> [WORK REQUIRED]:
Please restate, word for word, the lines below that begin at the one with "[dialog] (252, 2508)" and end at the one with "Continue shopping (206, 407)". Leave out all other lines.

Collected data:
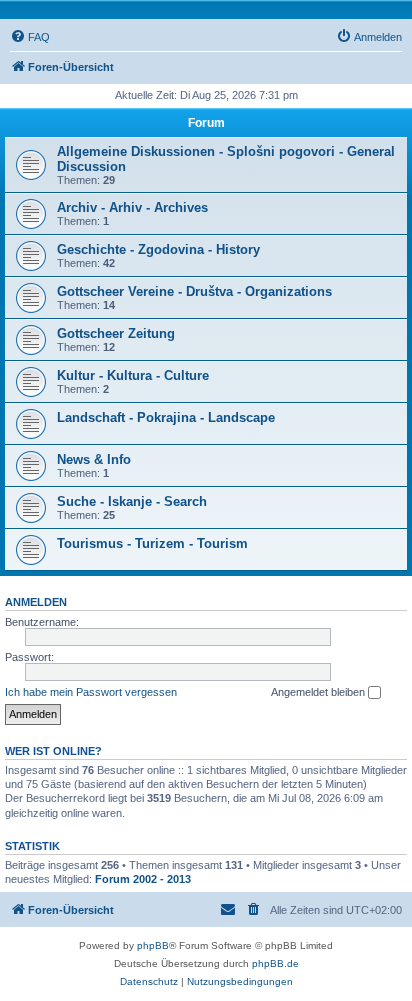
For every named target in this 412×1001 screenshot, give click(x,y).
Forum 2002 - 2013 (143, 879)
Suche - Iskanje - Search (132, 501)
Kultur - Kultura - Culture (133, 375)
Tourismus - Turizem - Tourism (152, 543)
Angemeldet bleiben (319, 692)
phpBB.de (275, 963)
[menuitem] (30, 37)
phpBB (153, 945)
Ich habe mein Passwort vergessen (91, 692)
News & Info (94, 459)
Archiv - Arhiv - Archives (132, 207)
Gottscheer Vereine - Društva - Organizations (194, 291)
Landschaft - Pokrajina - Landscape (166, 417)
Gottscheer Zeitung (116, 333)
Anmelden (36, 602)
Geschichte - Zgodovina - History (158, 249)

---

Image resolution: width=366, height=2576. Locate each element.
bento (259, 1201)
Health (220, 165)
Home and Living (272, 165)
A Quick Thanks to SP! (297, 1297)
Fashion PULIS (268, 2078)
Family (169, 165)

* * *

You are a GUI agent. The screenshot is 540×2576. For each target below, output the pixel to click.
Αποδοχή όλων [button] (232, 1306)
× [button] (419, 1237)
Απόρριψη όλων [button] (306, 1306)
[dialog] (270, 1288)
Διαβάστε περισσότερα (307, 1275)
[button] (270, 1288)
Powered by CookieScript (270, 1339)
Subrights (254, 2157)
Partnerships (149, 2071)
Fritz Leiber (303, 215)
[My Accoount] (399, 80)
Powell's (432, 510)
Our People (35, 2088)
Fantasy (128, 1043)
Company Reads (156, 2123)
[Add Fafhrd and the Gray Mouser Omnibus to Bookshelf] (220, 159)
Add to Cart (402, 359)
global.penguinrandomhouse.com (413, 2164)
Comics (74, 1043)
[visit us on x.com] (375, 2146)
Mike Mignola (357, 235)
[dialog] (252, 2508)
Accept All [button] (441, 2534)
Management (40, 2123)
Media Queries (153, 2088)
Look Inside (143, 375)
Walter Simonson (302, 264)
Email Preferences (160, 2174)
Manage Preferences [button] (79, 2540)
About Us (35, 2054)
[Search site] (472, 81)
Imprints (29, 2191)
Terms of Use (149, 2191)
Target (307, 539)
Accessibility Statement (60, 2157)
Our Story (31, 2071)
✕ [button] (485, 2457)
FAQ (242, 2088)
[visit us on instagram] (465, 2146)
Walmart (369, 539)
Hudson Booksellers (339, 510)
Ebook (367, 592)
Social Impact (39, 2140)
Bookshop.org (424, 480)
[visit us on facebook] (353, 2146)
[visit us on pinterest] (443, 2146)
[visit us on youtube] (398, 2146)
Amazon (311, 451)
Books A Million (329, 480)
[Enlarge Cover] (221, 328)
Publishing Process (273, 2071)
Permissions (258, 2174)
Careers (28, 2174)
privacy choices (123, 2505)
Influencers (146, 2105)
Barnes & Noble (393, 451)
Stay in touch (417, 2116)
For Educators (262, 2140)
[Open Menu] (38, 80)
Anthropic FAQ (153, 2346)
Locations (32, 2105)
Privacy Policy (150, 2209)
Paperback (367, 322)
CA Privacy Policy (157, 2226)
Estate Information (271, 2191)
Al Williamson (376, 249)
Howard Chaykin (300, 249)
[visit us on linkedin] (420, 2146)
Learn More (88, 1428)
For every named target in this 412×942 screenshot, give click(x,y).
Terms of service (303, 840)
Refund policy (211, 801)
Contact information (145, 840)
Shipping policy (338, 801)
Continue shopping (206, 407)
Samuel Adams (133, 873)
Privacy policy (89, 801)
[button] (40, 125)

> [SOLUTION TO THIS TASK]:
[dialog] (252, 2508)
Accept All [button] (441, 2534)
Management (40, 2123)
Media Queries (153, 2088)
Look Inside (143, 375)
Walter Simonson (302, 264)
Email Preferences (160, 2174)
Manage Preferences [button] (79, 2540)
About Us (35, 2054)
[Search site] (472, 81)
Imprints (29, 2191)
Terms of Use (149, 2191)
Target (307, 539)
Accessibility Statement (60, 2157)
Our Story (31, 2071)
✕ [button] (485, 2457)
FAQ (242, 2088)
[visit us on instagram] (465, 2146)
Walmart (369, 539)
Hudson Booksellers (339, 510)
Ebook (367, 592)
Social Impact (39, 2140)
Bookshop.org (424, 480)
[visit us on facebook] (353, 2146)
[visit us on pinterest] (443, 2146)
[visit us on youtube] (398, 2146)
Amazon (311, 451)
Books A Million (329, 480)
[Enlarge Cover] (221, 328)
Publishing Process (273, 2071)
Permissions (258, 2174)
Careers (28, 2174)
privacy choices (123, 2505)
Influencers (146, 2105)
Barnes & Noble (393, 451)
Stay in touch (417, 2116)
For Educators (262, 2140)
[Open Menu] (38, 80)
Anthropic FAQ (153, 2346)
Locations (32, 2105)
Privacy Policy (150, 2209)
Paperback (367, 322)
CA Privacy Policy (157, 2226)
Estate Information (271, 2191)
Al Williamson (376, 249)
Howard Chaykin (300, 249)
[visit us on linkedin] (420, 2146)
Learn More (88, 1428)
For every named target in this 412×942 screenshot, give click(x,y).
Terms of service (303, 840)
Refund policy (211, 801)
Contact information (145, 840)
Shipping policy (338, 801)
Continue shopping (206, 407)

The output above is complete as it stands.